GIVEN INSTRUCTION –
Rewrite the lines starting at the one containing "I will 1529,25." and ending at the one containing "Action: click(x=1028, y=80)", replacing "header" with "toolbar" and leaving everything else unchanged.

════════

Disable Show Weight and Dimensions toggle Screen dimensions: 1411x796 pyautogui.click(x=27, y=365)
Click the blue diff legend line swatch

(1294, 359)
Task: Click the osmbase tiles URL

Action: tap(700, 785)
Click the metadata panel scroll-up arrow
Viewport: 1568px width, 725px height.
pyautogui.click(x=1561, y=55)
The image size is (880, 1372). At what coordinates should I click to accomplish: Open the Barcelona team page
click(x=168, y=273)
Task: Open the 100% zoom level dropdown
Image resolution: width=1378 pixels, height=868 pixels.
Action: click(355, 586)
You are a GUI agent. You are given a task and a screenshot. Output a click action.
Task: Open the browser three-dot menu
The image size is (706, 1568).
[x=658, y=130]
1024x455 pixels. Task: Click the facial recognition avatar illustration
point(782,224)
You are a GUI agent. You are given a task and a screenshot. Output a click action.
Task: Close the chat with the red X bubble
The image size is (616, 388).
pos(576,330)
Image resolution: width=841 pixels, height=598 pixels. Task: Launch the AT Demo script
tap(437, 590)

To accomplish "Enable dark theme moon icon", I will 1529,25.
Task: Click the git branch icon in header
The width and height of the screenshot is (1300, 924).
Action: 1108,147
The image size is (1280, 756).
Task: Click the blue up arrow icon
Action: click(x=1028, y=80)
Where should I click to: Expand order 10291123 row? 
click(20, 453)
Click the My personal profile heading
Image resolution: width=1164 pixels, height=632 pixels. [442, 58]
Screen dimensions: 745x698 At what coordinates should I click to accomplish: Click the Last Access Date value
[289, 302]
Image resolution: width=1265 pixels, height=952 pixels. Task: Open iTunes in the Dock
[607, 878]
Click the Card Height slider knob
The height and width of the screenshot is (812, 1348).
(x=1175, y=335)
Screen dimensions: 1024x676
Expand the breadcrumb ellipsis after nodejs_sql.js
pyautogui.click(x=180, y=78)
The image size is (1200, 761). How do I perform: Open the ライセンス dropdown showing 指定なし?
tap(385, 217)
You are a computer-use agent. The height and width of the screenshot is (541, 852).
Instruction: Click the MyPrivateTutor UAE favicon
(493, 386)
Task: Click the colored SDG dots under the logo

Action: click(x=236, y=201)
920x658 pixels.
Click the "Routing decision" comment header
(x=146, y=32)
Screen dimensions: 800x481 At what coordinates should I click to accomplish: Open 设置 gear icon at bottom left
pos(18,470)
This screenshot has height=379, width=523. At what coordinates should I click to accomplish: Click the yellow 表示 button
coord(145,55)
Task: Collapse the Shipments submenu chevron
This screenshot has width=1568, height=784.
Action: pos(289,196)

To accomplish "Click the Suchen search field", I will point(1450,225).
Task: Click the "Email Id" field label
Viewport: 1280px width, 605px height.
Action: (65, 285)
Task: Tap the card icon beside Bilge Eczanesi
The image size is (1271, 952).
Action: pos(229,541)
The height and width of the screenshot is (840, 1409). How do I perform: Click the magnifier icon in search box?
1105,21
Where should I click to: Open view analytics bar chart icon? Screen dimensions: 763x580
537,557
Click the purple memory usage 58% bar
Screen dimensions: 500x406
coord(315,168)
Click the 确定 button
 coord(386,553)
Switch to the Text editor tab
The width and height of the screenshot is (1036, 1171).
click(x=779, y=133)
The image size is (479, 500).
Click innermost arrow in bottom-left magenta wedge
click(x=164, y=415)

════════

ANSWER TO THE PROBLEM –
To accomplish "Enable dark theme moon icon", I will 1529,25.
Task: Click the git branch icon in toolbar
The width and height of the screenshot is (1300, 924).
Action: 1108,147
The image size is (1280, 756).
Task: Click the blue up arrow icon
Action: click(x=1028, y=80)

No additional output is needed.